- [Stated exercise A]
Convert part of the entries into a JSON list of strings, one string per line. Begin at the line that contains "Select the red potion skill icon" and stop after the last line of the entries, leaving out blank lines and pictures.

- [Text provided]
┄┄┄┄┄┄
Assuming that the Mother particle is moving along the Z-axis, then the momentum of the daughter particles perpendicular to the Z-axis (transverse components:$\vec{p}_{1,\perp}$ and $\vec{p}_{2,\perp}$) are equal and opposite by conservation of momentum.

$\vec{p}_{1,\perp}\equiv -\vec{p}_{2,\perp}$

The center of momentum frame is moving such that

$\beta_{CM} = \frac{p_{tot}}{M}$

$\gamma_{CM} = \frac{E_{tot}}{M}$

A Lorentz transformation of the kinematics for particle 1 between the Center of Momentum (cm) frame and the lab is given by:

$E_1 = \gamma_{cm}(E_1^{CM} + \beta_{cm}p_{1,z}^{CM})$

$p_{1,z} = \gamma_{CM}(p_{1,z}^{CM} + \beta_{cm} E_1^{CM})$

$p_{1,\perp} = p_{\perp}^{CM}$

where

$E_1^{CM}$ = Kinetic Energy (not total) of particle 1 in the center of momentum (CM) reference frame

$p_{1,z}^{CM}$ = momentum of particle 1 along the direction of the mother particle in the CM frame

$p_{1,\perp}$ = the component of particle 1's momentum perpendicular to Mother particle's momentum

You can now use the results for $E_1$ and $p_1=p$ from the previous section where the Mother particle is at rest to determine the kinematics of the particles in the lab frame given that you know the initial 4-Momentum of the mother particle. You will need to specify the daugher decay angles in the CM frame in order to find the momentum components $p_z$ and $p_{\perp}$.
┄┄┄┄┄┄
- [Stated exercise B]
From the text on decay kinematics, print the passage that begins at the words "Assuming that the" and ends after "conservation of momentum.".

- [Exercise material]
┄┄┄┄┄┄
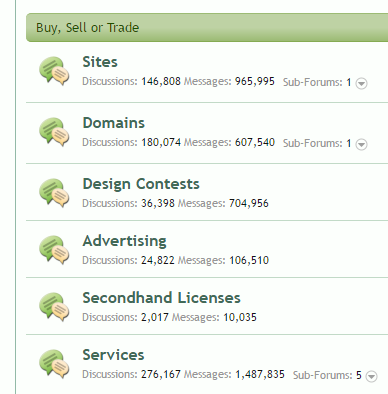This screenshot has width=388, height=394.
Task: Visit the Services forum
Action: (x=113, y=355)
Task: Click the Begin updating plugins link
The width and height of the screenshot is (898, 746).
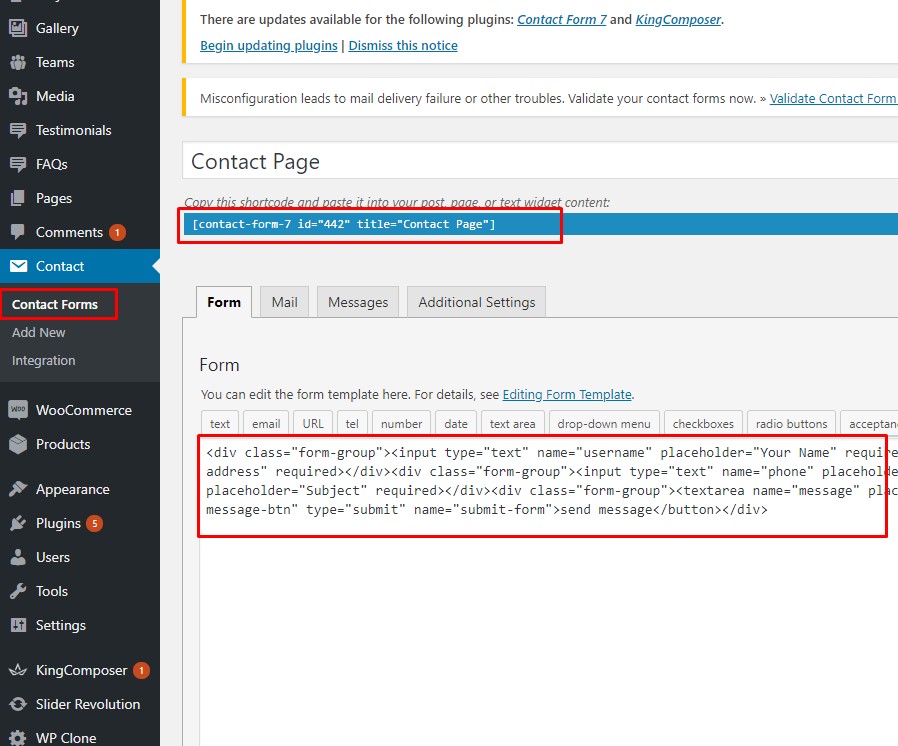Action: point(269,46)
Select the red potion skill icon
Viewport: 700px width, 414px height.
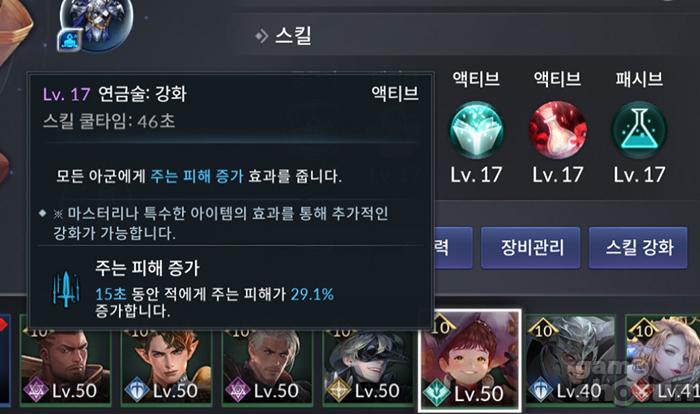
┄┄┄┄┄┄
- [Complete response A]
[
  "Select the red potion skill icon",
  "Viewport: 700px width, 414px height."
]

- [Complete response B]
Assuming that the Mother particle is moving along the Z-axis, then the momentum of the daughter particles perpendicular to the Z-axis (transverse components:$\vec{p}_{1,\perp}$ and $\vec{p}_{2,\perp}$) are equal and opposite by conservation of momentum.